Chronos Apollonios' "Home on Olympus"
Drawing from the Codex Duran
Here is a scene from the Codex Duran depicting "Aztec Ritual Sacrifice". Below, is a drawing depicting alleged ritual human sacrifice by the Aztec people of Mesoamerica that is far more notorious, the scene from Friar Bernadino de Sahagun's "General History of the Things of New Spain", also known as the Codex Florentino, or the Florentine Codex.

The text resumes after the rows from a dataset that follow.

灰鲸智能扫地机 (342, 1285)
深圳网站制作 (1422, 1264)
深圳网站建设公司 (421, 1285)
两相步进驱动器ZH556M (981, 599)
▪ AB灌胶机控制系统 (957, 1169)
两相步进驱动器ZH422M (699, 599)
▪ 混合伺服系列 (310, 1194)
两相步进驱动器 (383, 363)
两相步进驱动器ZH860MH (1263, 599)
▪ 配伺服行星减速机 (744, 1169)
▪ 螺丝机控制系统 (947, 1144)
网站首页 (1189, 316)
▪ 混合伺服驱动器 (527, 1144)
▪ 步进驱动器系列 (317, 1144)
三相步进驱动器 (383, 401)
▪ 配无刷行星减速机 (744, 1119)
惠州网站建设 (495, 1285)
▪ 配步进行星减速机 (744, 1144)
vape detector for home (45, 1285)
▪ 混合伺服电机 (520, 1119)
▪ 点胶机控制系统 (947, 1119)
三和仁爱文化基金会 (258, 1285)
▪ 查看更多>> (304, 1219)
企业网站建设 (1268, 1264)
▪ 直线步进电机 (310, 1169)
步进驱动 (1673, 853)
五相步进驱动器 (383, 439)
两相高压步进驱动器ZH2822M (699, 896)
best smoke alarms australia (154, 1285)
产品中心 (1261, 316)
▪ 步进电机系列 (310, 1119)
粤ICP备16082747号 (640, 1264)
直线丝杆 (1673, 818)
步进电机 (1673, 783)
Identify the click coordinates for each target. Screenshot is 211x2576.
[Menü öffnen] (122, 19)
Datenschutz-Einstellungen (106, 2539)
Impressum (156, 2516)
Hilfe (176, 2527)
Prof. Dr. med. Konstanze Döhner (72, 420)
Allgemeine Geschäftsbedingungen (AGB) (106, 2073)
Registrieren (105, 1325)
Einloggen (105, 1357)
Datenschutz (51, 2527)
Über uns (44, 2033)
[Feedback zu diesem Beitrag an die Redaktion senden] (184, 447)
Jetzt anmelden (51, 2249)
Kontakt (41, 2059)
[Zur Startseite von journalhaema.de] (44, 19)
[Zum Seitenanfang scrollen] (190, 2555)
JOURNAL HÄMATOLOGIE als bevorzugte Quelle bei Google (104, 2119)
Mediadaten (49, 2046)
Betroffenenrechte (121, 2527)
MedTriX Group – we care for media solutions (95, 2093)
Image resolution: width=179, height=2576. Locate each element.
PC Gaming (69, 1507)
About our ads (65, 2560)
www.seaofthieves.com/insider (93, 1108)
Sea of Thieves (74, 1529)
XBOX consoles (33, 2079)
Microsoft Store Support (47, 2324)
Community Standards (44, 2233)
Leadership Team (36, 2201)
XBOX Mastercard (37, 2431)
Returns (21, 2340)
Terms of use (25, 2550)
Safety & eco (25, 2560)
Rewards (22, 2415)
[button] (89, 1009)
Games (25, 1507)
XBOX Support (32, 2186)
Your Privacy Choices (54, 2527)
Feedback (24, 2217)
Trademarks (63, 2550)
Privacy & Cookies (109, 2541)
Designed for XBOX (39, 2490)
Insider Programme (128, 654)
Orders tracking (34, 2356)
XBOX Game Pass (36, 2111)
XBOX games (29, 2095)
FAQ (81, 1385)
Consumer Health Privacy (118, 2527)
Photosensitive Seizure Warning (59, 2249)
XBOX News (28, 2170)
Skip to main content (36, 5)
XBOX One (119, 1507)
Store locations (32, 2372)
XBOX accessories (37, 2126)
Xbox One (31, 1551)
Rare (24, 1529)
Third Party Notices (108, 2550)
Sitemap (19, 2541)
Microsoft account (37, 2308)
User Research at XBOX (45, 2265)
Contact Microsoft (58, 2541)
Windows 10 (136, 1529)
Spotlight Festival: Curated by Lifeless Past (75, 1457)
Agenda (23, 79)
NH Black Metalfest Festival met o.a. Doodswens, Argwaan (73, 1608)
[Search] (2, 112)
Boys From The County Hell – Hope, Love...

What's wrong with this picture? For starters, every scholar "knows", or at least will tell you, that the "victims" of scarifices weren't forced. Eyewitness or not, it was probably drawn by someone with considerable medical and anatomical knowledge, and yet there is no detail of internal organs.
The apparent absence of the later from the Internet/ World-Wide Web (along with other famous vignettes from the same source that also appear in a large percentage of any general work, such as the page featuring ancient molecular diagrams which I am likewise still trying to locate after many many hours searching, for the benefit those reading the pages on this site about ancient microscopy… and also the very common photographs of Tutankhamen's nebris, for those reading that particular page of this site) is frustrating, troubling, and even alarming… there seems little difference in the end between the outcome of these oversights and the outcome of conspiracy.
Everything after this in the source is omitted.